In San Francisco, Wildtype is working to grow sushi-grade salmon in a lab amid dangerously depleted ocean populations and factory farming beset with pest problems.

The startup gives salmon cells nutrients, sugars, salts, amino acids and growth factor to “grow” salmon tissue in its lab.   “This is applicable to other species than the salmon that we have worked on,” Wildtype co-founder Arye Elfenbein told Tech Crunch. “We basically create a scaffold that provides the right guidance…for cells to take up fats in different places or become more striated.”

Rising water temperatures and overfishing are depleting wild salmon populations, with the number of wild Atlantic salmon cut in half since the 1970s. Factory farming is difficult because of difficulty with parasites, namely sea lice. Wildtype salmon is also free of mercury and microplastics that conventional fish often contain.

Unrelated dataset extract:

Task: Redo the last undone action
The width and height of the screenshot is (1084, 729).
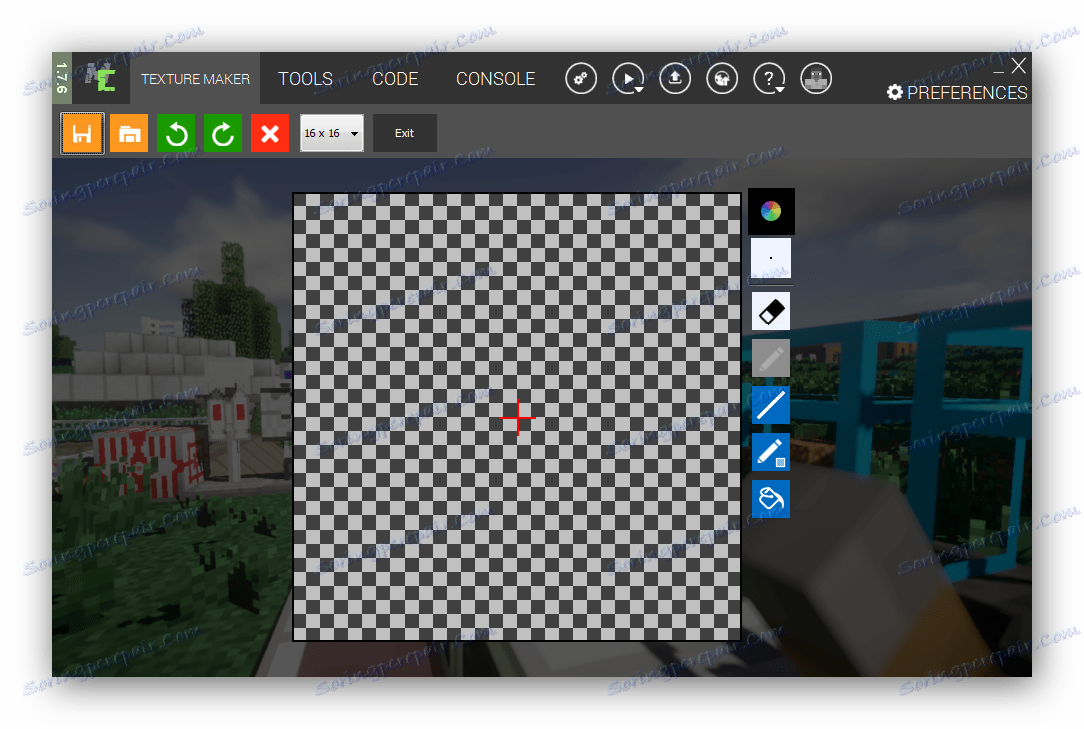Action: [x=222, y=133]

The company estimates it will be about 5 years before its salmon is available at your local supermarket, but chefs can get on a preorder waitlist. Early tests have gotten high marks on texture, but taste and cost—it currently takes about $200 to produce enough lab-grown salmon for one sushi roll—still need some work.

“The dream vision is the cleanest, purest, freshest salmon, without contaminants or antibiotics, for a price lower than farmed Atlantic salmon,” said cofounder Justin Kolbeck.